When you reach the line with "Open the Custom" in the data below, begin printing lines exactly, and stop once the line with "Click the first red window dot" has been printed.

# [Stored data entries]
================

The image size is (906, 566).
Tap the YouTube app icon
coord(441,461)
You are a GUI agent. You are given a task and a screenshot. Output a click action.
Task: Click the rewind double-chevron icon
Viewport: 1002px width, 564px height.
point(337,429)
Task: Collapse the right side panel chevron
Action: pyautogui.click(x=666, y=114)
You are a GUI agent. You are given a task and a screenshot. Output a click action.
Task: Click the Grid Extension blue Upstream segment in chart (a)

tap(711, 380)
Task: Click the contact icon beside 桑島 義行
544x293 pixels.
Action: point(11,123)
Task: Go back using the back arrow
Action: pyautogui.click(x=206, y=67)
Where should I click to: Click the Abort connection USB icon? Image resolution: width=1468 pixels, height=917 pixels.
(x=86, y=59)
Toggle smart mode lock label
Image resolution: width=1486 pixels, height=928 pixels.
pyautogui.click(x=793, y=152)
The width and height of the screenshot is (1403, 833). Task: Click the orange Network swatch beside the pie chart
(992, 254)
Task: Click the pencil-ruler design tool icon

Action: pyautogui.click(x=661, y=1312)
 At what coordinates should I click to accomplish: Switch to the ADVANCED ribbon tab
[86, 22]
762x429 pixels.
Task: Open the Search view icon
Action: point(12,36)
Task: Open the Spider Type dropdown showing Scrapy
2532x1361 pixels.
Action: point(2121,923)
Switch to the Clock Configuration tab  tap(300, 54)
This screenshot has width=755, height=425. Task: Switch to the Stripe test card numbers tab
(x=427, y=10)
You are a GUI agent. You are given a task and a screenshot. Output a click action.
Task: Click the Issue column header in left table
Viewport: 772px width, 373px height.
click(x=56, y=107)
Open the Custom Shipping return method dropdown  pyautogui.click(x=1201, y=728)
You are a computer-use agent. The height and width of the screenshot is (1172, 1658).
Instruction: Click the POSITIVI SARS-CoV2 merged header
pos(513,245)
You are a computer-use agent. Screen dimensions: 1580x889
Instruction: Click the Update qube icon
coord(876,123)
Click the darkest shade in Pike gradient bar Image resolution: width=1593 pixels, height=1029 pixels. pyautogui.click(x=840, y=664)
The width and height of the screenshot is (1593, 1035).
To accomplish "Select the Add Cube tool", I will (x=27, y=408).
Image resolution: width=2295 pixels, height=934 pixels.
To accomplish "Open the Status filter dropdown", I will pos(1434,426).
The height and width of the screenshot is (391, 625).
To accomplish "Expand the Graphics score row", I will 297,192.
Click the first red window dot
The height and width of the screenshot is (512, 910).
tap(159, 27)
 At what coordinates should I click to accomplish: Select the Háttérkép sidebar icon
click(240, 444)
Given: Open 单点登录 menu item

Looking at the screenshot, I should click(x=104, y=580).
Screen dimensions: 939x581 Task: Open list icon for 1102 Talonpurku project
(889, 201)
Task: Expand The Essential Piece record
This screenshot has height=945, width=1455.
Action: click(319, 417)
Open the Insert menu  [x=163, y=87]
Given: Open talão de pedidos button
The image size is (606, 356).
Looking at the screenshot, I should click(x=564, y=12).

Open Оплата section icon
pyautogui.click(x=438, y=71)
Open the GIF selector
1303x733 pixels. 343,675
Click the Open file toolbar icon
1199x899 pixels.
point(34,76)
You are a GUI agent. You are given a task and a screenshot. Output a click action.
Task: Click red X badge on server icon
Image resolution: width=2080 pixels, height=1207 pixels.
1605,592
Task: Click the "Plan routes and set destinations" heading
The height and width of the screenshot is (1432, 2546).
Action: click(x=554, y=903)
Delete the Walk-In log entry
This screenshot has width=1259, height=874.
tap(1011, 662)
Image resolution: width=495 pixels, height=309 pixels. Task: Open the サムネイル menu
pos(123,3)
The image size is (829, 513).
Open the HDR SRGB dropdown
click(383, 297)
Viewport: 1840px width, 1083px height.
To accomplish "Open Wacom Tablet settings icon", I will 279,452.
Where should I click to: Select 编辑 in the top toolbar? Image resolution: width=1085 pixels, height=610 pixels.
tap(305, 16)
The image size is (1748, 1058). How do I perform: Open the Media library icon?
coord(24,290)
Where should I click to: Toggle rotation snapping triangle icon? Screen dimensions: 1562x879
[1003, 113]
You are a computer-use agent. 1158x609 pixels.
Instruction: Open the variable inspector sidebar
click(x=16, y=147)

================

# [Answer to the exercise]
Open the Custom Shipping return method dropdown  pyautogui.click(x=1201, y=728)
You are a computer-use agent. The height and width of the screenshot is (1172, 1658).
Instruction: Click the POSITIVI SARS-CoV2 merged header
pos(513,245)
You are a computer-use agent. Screen dimensions: 1580x889
Instruction: Click the Update qube icon
coord(876,123)
Click the darkest shade in Pike gradient bar Image resolution: width=1593 pixels, height=1029 pixels. pyautogui.click(x=840, y=664)
The width and height of the screenshot is (1593, 1035).
To accomplish "Select the Add Cube tool", I will (x=27, y=408).
Image resolution: width=2295 pixels, height=934 pixels.
To accomplish "Open the Status filter dropdown", I will pos(1434,426).
The height and width of the screenshot is (391, 625).
To accomplish "Expand the Graphics score row", I will 297,192.
Click the first red window dot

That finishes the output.